Eight years ago, a routine medical checkup probably saved Michael Lapiana's life.
He had blood in his urine, so his doctor ordered a sonogram, which uncovered an unrelated abdominal aortic aneurysm. That's a weakened, balloon-like area in the lower part of the major blood vessel. Without diagnosis, the aneurysm might have ruptured, and such ruptures often are fatal.
Mr. Lapiana had had no symptoms, which is the case in three out of four abdominal aortic aneurysm diagnoses.
His doctor sent him to a vascular surgeon who wanted to do major surgery. A large incision would be opened, the aorta would be clamped off, the aneurysm cut open and a graft sewn into place to act as a bridge between the undamaged parts of the blood vessel.
The retired barber from Plum, now 74, said he "didn't want to be cut open," adding, "The way they explained it, I didn't want to do that."
Someone told Mr. Lapiana and his wife, Sue, that a UPMC vascular surgeon was doing a less invasive procedure called endovascular aneurysm repair.
They went to see Michel Makaroun, co-director of the UPMC Heart and Vascular Institute, to see if Mr. Lapiana could have the surgery in which two small incisions are made on either side of the groin. Two catheters are introduced through the incisions into arteries. Compressed stent grafts are fed into the arteries and guided by fluoroscopy to the appropriate location. They are released across the area of the aneurysm, achieving a seal above and below the deteriorated area, and redirecting blood flow away from the aneurysm through the stent grafts.
Instead of a lengthy hospital stay, the patient can go home in one or two days; recovery is a week or two instead of the six weeks of open surgery.
Unfortunately, Mr. Lapiana didn't qualify for the endovascular surgery. Dr. Makaroun informed him he had what is called a "short neck." The neck is the segment of normal aorta between the renal arteries and the aneurysm. For standard grafts to work well, the neck must be at least 10 millimeters, or about a half-inch, long. Some are shorter and will not seal properly with the standard endovascular repair, and blood continues to flow into the aneurysm, which may lead to rupture.
However, at the time Dr. Makaroun was testing a new type of graft called a Zenith fenestrated graft for manufacturer Cook Medical, which was seeking approval from the Food and Drug Administration. The fenestrated graft is custom-made to fit each patient with windows, or holes, in it that allow the graft to be placed above the renal arteries. Blood can flow from the aorta through the windows into the renal arteries.
The new graft, made of woven polyester sewn to self-expanding stainless-steel stents with braided polyester and monofilament polypropylene sutures, would work for Mr. Lapiana.
"Without the fenestrated graft he would have required the open operation. Since we had the study available, I offered him the fenestrated graft, and he agreed," Dr. Makaroun said.
Mr. Lapiana had the surgery seven years ago, went home the next day and was soon back in the restaurant he and his wife then owned. He said he has had no problems with it since, although Dr. Makaroun went back into the aorta to clean out the graft three years ago.

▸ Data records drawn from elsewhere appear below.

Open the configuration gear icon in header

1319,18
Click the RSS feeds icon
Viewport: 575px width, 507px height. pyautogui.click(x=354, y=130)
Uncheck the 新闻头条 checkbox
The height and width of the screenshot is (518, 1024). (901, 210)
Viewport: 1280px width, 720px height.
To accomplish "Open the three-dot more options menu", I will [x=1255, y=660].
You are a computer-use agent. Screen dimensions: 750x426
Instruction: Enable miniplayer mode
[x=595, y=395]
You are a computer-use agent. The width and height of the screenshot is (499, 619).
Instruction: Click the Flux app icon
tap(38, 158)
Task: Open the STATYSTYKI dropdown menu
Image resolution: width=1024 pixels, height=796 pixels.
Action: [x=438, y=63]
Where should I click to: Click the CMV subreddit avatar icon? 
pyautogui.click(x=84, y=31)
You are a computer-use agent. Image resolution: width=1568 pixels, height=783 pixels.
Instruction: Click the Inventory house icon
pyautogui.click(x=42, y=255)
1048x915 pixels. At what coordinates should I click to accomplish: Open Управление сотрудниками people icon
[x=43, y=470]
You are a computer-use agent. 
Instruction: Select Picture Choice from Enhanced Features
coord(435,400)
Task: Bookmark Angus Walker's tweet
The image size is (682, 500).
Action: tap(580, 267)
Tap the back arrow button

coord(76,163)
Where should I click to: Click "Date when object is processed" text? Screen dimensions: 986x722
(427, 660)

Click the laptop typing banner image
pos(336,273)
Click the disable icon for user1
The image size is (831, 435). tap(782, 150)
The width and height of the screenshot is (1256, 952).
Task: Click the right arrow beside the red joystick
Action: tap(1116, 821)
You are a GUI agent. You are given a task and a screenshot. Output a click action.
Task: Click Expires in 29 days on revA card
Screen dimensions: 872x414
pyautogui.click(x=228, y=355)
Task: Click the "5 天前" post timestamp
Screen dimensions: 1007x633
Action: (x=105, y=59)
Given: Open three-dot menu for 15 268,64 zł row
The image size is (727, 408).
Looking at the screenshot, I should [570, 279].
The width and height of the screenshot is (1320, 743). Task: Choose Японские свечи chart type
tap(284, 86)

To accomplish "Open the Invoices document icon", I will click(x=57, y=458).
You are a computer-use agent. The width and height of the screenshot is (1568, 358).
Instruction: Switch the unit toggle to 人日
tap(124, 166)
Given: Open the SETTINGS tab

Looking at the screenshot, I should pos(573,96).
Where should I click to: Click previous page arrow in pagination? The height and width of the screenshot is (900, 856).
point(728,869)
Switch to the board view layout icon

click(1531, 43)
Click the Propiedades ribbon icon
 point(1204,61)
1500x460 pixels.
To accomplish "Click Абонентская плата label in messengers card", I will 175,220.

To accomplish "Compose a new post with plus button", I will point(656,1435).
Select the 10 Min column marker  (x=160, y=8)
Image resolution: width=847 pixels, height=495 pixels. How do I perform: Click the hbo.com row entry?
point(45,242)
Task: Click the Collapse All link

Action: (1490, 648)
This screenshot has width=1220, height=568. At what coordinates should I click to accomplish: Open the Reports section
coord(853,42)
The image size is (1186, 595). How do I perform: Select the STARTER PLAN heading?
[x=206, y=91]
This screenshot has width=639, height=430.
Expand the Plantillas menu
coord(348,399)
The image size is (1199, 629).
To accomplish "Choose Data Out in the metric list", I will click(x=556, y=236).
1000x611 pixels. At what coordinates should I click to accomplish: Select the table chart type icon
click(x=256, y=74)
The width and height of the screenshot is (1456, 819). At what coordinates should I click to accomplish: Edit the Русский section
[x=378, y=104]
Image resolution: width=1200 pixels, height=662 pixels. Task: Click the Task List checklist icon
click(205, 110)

Mr. Lapiana was one of the first of eight total patients Dr. Makaroun operated on to implant the fenestrated graft during the study. All of them are still alive, the surgeon said.
UPMC was one of five sites, later expanded to seven, that took part in the study, he said. In April the FDA approved the fenestrated graft, and Dr. Makaroun said Cook Medical began distributing it to medical centers in June. The new graft can be used on 30 to 40 percent of patients, he said.
"We still do open surgery on a lot of patients who have short necks and do not fit the standard neck-length criteria," Dr. Makaroun said. "Now many of those patients can avoid the operation and have the fenestrated stent graft.
"And of course you have the patients who do not want [major] surgery or can't have surgery and, before, they would rupture and die. Now we can offer it to those who weren't candidates for surgery because of bad lungs or a bad heart."
He said he hopes the new stent will help to "cut down on the death rate and major complication rate."
Dr. Makaroun acknowledged that the fenestrated grafts are not perfect, and patients who receive them must undergo ultrasound checkups once a year.
"There's no new technology without some issues," he said. The grafts can move, the metal can break, and some of the small branches of the aorta can flow backward into the aneurysm, requiring surgeons to go back and fix the grafts with catheters and wires.
"But the chances of that person needing a second intervention is somewhere around 10 percent," Dr. Makaroun said. "Ninety percent have no problems."